## Exercise objective
Begin at the line containing "This screenshot has width=1105, height=602." in the records below, end at the line containing "The width and", and retype each line in that span exactly. No other line and no image should appear.

(Materials provided Opens)

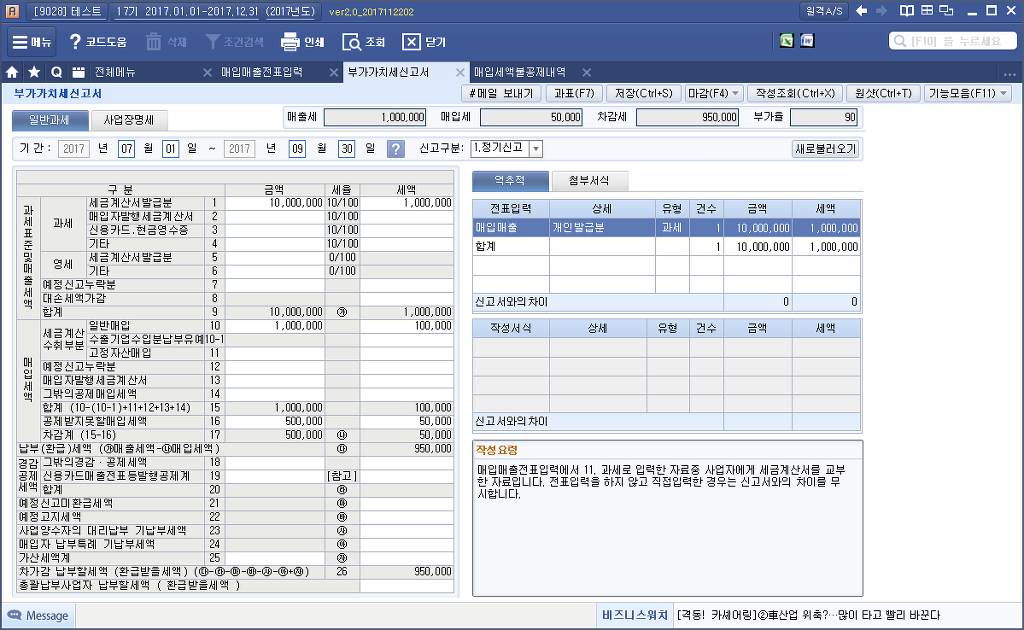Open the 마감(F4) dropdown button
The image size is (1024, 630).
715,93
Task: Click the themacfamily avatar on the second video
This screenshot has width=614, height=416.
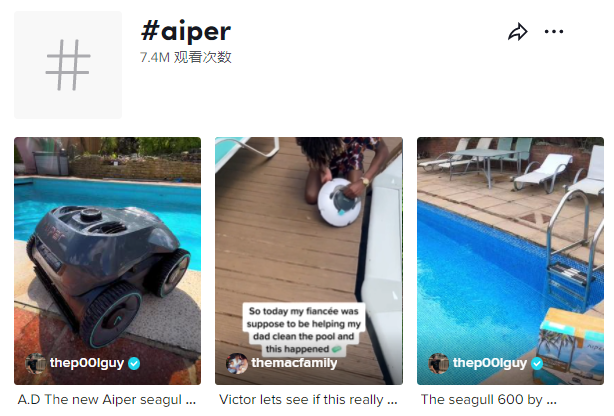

(Materials provided Closes)
(Materials provided Opens)

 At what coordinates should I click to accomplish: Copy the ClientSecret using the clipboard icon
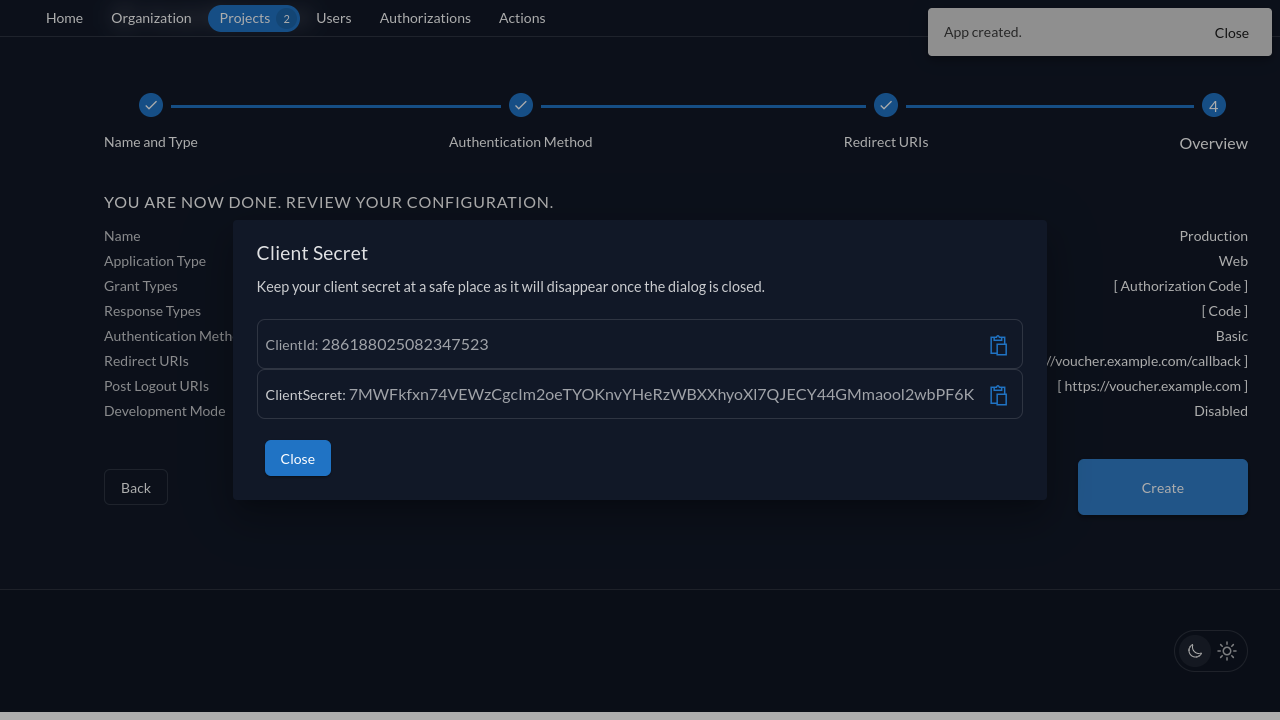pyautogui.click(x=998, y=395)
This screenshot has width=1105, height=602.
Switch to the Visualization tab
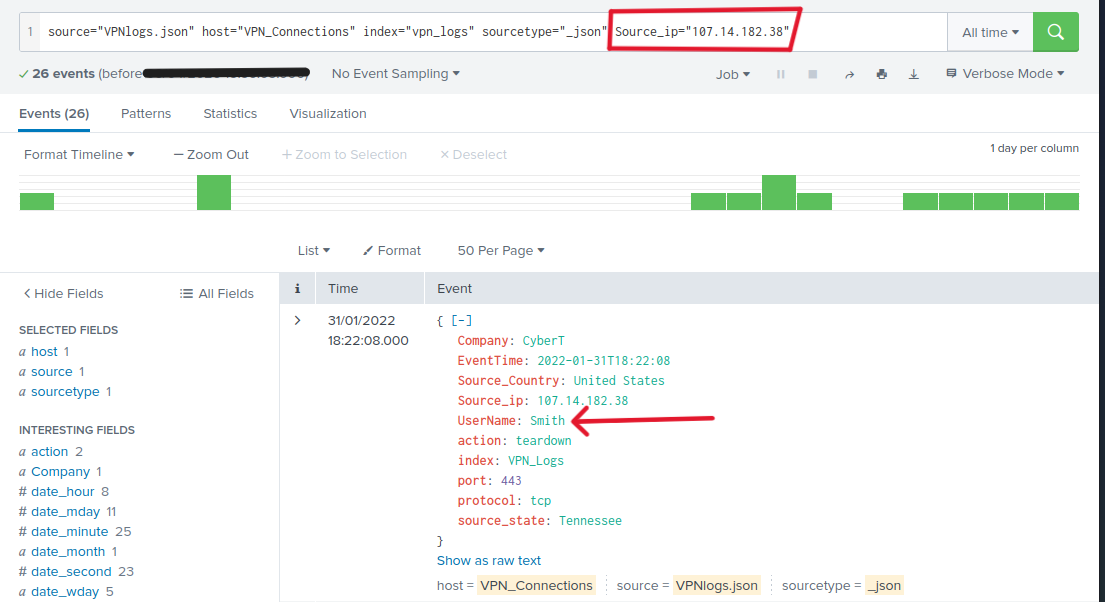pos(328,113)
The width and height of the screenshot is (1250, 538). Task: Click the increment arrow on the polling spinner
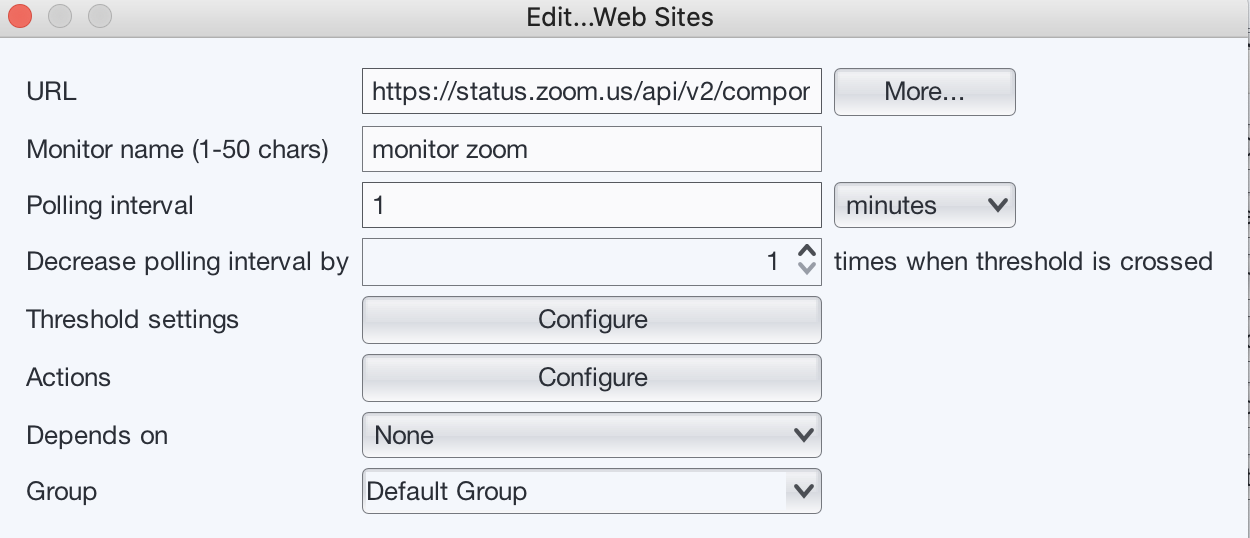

(Materials provided Closes)

## Exercise response
This screenshot has width=1105, height=602.
Switch to the Visualization tab
pos(328,113)
The width and height of the screenshot is (1250, 538). Task: Click the increment arrow on the polling spinner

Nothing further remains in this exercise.